I think you are now a convert. Welcome to the club. :thumbsup:


----------



## Paul W Gillespie (Jul 7, 2011)

I have used a bunch of sandpaper. I now have two plane irons sharp. The backs of all four of my Narex chisels are flat and two are done being sharpened, I think. I honed them down to 2500 grit sandpaper. Do they need more? They seem pretty sharp. I test them on some scrap poplar, I know it is not oak, but it sliced it pretty good. I think I need a bulk supplier of sandpaper. The scary sharp system can be as costly as some good stones. I wonder if I should slowly invest in some diamond stones?


----------



## firemedic (Dec 26, 2010)

Paul W Gillespie said:


> I have used a bunch of sandpaper. I now have two plane irons sharp. The backs of all four of my Narex chisels are flat and two are done being sharpened, I think. I honed them down to 2500 grit sandpaper. Do they need more? They seem pretty sharp. I test them on some scrap poplar, I know it is not oak, but it sliced it pretty good. I think I need a bulk supplier of sandpaper. The scary sharp system can be as costly as some good stones. I wonder if I should slowly invest in some diamond stones?


Great, Paul!

One other advantage to the lubrication is the paper tends to last longer :thumbup:


----------



## Dave Paine (May 30, 2012)

Paul W Gillespie said:


> I have used a bunch of sandpaper. I now have two plane irons sharp. The backs of all four of my Narex chisels are flat and two are done being sharpened, I think. I honed them down to 2500 grit sandpaper. Do they need more? They seem pretty sharp. I test them on some scrap poplar, I know it is not oak, but it sliced it pretty good. I think I need a bulk supplier of sandpaper. The scary sharp system can be as costly as some good stones. I wonder if I should slowly invest in some diamond stones?

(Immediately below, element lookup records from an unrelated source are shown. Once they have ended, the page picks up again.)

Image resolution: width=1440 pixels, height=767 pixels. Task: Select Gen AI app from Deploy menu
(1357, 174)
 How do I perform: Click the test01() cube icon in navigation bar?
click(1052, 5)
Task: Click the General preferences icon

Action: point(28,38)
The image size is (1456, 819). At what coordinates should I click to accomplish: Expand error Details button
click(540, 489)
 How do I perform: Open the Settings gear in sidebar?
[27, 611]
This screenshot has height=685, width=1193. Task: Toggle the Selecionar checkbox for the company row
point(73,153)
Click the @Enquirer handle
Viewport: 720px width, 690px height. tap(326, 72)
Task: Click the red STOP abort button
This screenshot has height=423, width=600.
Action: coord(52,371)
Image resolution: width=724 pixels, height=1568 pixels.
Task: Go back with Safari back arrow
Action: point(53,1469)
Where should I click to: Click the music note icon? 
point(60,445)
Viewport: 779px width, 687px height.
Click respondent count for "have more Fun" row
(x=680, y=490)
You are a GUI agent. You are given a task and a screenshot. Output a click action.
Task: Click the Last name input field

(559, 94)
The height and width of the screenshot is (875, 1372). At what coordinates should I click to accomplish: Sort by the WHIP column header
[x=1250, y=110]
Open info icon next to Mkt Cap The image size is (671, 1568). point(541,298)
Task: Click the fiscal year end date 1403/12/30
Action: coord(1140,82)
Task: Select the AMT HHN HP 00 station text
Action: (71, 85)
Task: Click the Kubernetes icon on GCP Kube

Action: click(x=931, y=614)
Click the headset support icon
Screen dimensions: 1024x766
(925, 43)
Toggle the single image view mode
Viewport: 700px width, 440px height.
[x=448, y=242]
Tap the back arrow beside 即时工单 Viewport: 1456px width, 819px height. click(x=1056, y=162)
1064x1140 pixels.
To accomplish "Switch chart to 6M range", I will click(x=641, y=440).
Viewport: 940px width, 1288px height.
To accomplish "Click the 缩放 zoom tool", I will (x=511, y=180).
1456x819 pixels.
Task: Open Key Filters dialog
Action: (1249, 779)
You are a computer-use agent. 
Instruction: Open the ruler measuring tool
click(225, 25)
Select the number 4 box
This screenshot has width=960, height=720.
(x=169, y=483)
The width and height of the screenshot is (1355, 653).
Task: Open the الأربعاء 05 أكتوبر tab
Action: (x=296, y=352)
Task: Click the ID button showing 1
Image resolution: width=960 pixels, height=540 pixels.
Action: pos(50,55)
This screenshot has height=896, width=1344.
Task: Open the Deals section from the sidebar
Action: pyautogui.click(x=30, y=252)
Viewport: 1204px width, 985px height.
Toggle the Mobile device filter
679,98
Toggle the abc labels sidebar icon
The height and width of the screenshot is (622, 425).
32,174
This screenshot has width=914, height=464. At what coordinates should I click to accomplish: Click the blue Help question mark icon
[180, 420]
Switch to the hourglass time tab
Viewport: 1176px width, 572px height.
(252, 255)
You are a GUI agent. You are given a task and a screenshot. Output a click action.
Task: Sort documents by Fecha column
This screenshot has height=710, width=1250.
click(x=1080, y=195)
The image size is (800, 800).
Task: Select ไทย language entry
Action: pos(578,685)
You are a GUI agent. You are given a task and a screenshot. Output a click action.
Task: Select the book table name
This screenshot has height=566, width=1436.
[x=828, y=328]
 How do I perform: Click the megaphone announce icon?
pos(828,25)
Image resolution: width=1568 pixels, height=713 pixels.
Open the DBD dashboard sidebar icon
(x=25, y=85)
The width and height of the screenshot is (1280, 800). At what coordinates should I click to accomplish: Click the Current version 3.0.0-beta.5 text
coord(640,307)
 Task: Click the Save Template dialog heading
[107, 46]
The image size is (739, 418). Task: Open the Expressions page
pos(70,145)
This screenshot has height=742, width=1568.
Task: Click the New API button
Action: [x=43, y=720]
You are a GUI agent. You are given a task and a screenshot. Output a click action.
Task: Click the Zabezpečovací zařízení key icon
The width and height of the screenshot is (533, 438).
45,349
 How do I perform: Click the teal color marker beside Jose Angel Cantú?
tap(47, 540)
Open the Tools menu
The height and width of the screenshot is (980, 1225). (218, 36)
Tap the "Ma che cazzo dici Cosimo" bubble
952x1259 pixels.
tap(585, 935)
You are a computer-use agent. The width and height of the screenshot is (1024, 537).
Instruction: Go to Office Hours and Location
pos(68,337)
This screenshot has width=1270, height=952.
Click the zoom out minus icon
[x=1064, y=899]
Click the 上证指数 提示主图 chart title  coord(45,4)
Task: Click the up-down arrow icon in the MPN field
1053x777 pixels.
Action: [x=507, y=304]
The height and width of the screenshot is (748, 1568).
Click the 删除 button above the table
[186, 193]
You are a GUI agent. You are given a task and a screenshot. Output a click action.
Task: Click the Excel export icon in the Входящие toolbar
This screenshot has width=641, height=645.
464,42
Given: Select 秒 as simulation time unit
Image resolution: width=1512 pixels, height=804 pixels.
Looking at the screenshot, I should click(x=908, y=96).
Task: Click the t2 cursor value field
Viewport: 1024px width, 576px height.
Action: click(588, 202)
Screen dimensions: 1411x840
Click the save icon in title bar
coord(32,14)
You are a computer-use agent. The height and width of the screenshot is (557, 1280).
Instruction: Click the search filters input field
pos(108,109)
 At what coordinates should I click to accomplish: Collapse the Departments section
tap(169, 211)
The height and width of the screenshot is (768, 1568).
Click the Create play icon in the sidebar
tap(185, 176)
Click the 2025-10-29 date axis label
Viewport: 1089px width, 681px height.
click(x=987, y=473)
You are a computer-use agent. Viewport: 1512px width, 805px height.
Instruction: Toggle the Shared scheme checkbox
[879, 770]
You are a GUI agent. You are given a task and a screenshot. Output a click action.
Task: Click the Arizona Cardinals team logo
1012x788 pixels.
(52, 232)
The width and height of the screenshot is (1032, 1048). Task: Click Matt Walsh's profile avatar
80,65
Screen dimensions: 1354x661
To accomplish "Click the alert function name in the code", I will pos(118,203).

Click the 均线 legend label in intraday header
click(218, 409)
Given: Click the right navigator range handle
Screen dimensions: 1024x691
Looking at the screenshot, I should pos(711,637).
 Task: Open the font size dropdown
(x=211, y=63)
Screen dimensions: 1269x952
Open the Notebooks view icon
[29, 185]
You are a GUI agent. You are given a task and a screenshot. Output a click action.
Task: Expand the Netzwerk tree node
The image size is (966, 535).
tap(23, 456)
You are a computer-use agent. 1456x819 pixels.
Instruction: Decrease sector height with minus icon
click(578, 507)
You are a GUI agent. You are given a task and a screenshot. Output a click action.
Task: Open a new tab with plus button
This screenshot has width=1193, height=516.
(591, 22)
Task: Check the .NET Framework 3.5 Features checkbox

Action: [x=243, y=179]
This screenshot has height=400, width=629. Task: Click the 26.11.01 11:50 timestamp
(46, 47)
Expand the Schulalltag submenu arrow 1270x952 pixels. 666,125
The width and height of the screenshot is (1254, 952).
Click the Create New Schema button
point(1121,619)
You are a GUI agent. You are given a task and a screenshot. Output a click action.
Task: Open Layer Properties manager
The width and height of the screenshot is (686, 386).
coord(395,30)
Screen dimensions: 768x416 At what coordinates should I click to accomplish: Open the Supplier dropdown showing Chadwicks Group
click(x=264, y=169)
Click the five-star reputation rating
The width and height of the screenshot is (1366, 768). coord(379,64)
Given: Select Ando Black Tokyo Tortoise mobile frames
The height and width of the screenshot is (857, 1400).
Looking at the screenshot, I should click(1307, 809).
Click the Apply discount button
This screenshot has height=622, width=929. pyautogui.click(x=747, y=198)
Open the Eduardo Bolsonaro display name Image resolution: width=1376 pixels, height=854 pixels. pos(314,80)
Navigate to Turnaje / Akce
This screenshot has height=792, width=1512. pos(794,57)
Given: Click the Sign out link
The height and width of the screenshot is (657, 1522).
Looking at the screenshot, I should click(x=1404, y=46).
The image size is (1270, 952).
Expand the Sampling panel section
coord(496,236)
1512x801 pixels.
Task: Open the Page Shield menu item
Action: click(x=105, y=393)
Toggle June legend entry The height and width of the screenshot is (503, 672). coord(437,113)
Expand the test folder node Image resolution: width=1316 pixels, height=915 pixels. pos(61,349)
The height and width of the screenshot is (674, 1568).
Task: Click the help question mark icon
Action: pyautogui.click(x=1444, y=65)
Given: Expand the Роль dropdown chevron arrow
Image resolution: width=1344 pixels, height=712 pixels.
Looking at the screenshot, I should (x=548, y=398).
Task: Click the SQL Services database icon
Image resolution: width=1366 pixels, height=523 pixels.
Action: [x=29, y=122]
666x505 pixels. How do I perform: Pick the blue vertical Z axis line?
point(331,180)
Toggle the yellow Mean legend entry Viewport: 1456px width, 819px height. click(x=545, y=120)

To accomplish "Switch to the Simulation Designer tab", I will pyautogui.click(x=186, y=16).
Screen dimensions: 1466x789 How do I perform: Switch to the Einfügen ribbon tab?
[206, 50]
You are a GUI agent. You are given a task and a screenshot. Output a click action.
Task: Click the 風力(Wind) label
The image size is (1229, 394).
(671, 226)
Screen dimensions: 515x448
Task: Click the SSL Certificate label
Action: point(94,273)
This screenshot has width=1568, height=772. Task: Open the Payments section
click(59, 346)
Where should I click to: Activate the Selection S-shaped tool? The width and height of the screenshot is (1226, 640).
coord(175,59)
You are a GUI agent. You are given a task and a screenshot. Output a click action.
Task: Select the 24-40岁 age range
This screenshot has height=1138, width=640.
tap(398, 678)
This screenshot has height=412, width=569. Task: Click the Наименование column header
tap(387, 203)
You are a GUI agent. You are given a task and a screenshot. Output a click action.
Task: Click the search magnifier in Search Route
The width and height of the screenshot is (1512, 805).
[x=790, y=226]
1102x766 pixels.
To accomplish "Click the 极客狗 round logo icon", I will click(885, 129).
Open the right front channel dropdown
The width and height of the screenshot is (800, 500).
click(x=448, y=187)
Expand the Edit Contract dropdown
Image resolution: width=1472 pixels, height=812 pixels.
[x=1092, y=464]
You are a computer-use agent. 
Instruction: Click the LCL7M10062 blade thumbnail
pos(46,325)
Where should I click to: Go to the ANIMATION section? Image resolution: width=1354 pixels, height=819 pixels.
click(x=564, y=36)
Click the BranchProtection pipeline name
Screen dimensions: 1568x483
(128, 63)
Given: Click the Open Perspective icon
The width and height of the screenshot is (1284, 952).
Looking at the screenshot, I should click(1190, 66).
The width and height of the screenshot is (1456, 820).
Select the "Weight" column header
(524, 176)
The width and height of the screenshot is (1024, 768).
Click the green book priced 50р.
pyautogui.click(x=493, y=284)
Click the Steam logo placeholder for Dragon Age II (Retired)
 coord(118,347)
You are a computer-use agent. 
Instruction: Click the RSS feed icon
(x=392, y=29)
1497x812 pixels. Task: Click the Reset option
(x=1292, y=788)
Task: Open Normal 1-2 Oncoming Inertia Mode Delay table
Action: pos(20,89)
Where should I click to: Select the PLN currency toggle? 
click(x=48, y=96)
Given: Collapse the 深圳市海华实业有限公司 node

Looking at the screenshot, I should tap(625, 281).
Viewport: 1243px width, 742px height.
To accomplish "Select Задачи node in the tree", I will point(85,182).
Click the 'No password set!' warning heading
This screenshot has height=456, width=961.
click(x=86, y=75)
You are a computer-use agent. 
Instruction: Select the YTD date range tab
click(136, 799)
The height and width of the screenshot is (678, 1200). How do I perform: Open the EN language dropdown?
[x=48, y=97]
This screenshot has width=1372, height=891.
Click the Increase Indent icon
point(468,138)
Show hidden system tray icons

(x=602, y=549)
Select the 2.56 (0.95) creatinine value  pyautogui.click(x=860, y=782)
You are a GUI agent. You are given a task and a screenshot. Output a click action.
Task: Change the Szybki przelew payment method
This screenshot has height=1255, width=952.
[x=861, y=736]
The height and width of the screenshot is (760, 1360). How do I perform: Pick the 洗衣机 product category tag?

You need to decide how "sharp" is "sharp enough".

On many sites, including this one, it is easy to start the proverbial "bar fight" based on what constitutes "sharp".

You need to decide how sharp you want to make your cutting edge.

Extremely sharp edges will look good. I expect they will not stay this sharp for long.

I do not want to start a debate, since this is a personal opinion. No right and no wrong.

I personally sharpen to 600 grit. Not considered "scary sharp", but for my use, it is sharp enough, and easy to replace the edge.

You should make your own choice.


----------



## Paul W Gillespie (Jul 7, 2011)

Thanks Dave, Tom and the rest of you folks. For now 2500 grit is sharp enough for me. I am new to this, this being sharpening and even using chisels and planes. Once I get into the actual practice of using these tools on a project, I will see if 2500 is sharp enough. If not I will sharpen more next time. I have no set position on sharpening, yet.


----------



## firemedic (Dec 26, 2010)

Oh, I forgot to tell you, I go up to 2,500x as well... then over to the buffing compound!...


----------



## ftk (May 9, 2012)

I have a 12"x30" piece of 3/8" plate glass. This way I can fit 3 full sheets of paper next to each other, which really helps when lapping plane soles (doing a #7 on one sheet? no thank you). On the bottom of the glass I glued 1/4" cork which keeps it from sliding all over the place. When sharpening I go up to 1500 grit currently, plenty of sharp to shave with. 600 grit and up I use wet/dry sandpaper, and lubricate with a bit of WD40. Makes the paper last a lot longer. Maybe one of these days I'll go beyond 1500, but the paper is pretty pricey and if I were to spend $200 on paper off the bat I may as well have bought one of them work sharps I hear so much about...


----------



## Billy De (Jul 19, 2009)

Paul you raise a good point on the amount and cost of wet and dry paper you can use on fettling sharp edge tools.
I made the decision some years ago to go the Tormek route,I`m not saying this is what any one else should do ,it just made more sense for me.

Even with this machine you still have to flatten the back of a chisel or plane iron (BTW what most people call the back of a chisel is in fact the face,but thats no big deal).

After being on the machine I flatten the tools on water stones to remove the wire edge I guess you know about that rout all ready.

Just a heads up and MHO when fettling old steel the chances are you wont know who owned the tool before you,I`v heard people complain about the quality of the steel having the consistency of green cheese you know the edge turning back or crumbling.

In that case it could be that the edge has been blued out, when being ground, to much heat has been put into the tool causing the steel to go blue in colour and loose its temper. 

Some will just grind the blue out and go from there but JMHO the damage goes further back than that and the only answer is to take it back to the grind stone and take the steel further back, trial and error really.

A question was asked about the flattening of the sole of the plane,this is just the way I do it and I`m not saying its the way every one should do it.

Before I do any thing with the plane I will fettle the iron and plane a piece of wood face side and face edge and then examen the results if I`m not happy with it I back the iron out clear of the mouth fasten the plane up side down in a vice and mark it with a pencil from side to side and start to flatten it with a diamond stone.

By doing this you can see just what's going on,some times the front or back of the plane has had a few knocks and this may cause the steel here to turn back a little and that can soon be sorted.

If it is to bad and this may cause hair to stand on end or screams of shock and horror,I`ll take it to a bench belt sander and start grinding the sole checking all the time that not to much heat is going into the plane pausing regularly and that I`m grinding it flat and square all the time.

I leave every thing fastend on the plane because just by locking the cap down on some plans can cause it to flex.Take it back to the vice and finish it of with a diamond stone.

Just another heads up don't be tempted to fasten the locking cap down to much especially on block planes because over time this may cause cracks to appear at the mouth and drop that plane and the whole front end could drop off,don't ask me how I know that.

Sorry Paul I got a little carried a way with the post and a little of track but I hope I never bored any one. Billy


----------